Il résulte de ce qui a été dit aux points 4 et 5 que, si la première entrée de M. A… est ancienne, la continuité de son séjour n’est pas établie, sa présence en France caractérise une menace pour l’ordre public compte tenu de son comportement délictuel grave et répété, et il ne justifie pas d’une insertion réelle en France. Compte tenu de l’ensemble de ces éléments, le préfet du Puy-de-Dôme n’a en l’espèce pas commis d’erreur d’appréciation en lui faisant interdiction de retour sur le territoire français pour une durée de cinq ans. Pour les mêmes motifs, il n’a pas méconnu les stipulations de l’article 8 de la convention européenne de sauvegarde des droits de l’homme et des libertés fondamentales.
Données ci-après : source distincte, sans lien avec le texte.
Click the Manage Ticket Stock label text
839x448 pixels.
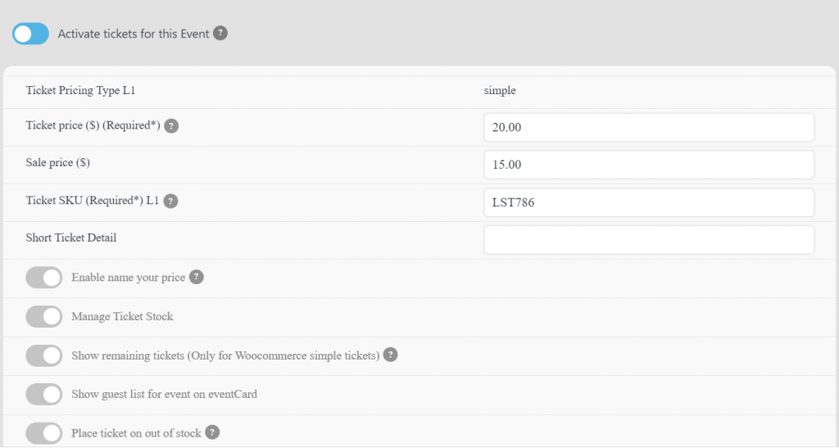[123, 316]
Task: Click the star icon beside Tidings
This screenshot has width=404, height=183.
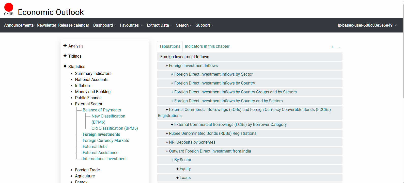Action: 65,56
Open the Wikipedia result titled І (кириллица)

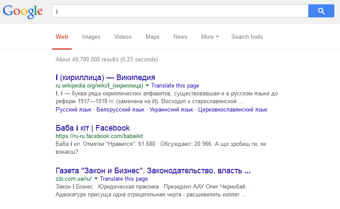(x=105, y=78)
Il résulte de tout ce qui précède, sans qu’il soit besoin d’examiner la recevabilité des conclusions dirigées contre la décision désignant le pays de renvoi, ni de statuer sur l’exception d’irrecevabilité des pièces produites en défense en première instance, que la requête de M. A… est manifestement dépourvue de fondement. Dès lors, elle doit être rejetée, y compris en ses conclusions aux fins d’injonction et de mise à la charge de l’État des frais exposés et non compris dans les dépens.
ORDONNE :
Article 1er : La requête de M. A… est rejetée.
Article 2 : La présente ordonnance sera notifiée à M. B… A… et au ministre de l’intérieur.
Copie en sera adressée à la préfète du Puy-de-Dôme.
Fait à Lyon, le 15 juin 2026.
Le président assesseur de la 6ème chambre,
H. Stillmunkes
La République mande et ordonne au ministre de l’intérieur en ce qui le concerne ou à tous commissaires de justice à ce requis en ce qui concerne les voies de droit commun contre les parties privées, de pourvoir à l’exécution de la présente décision.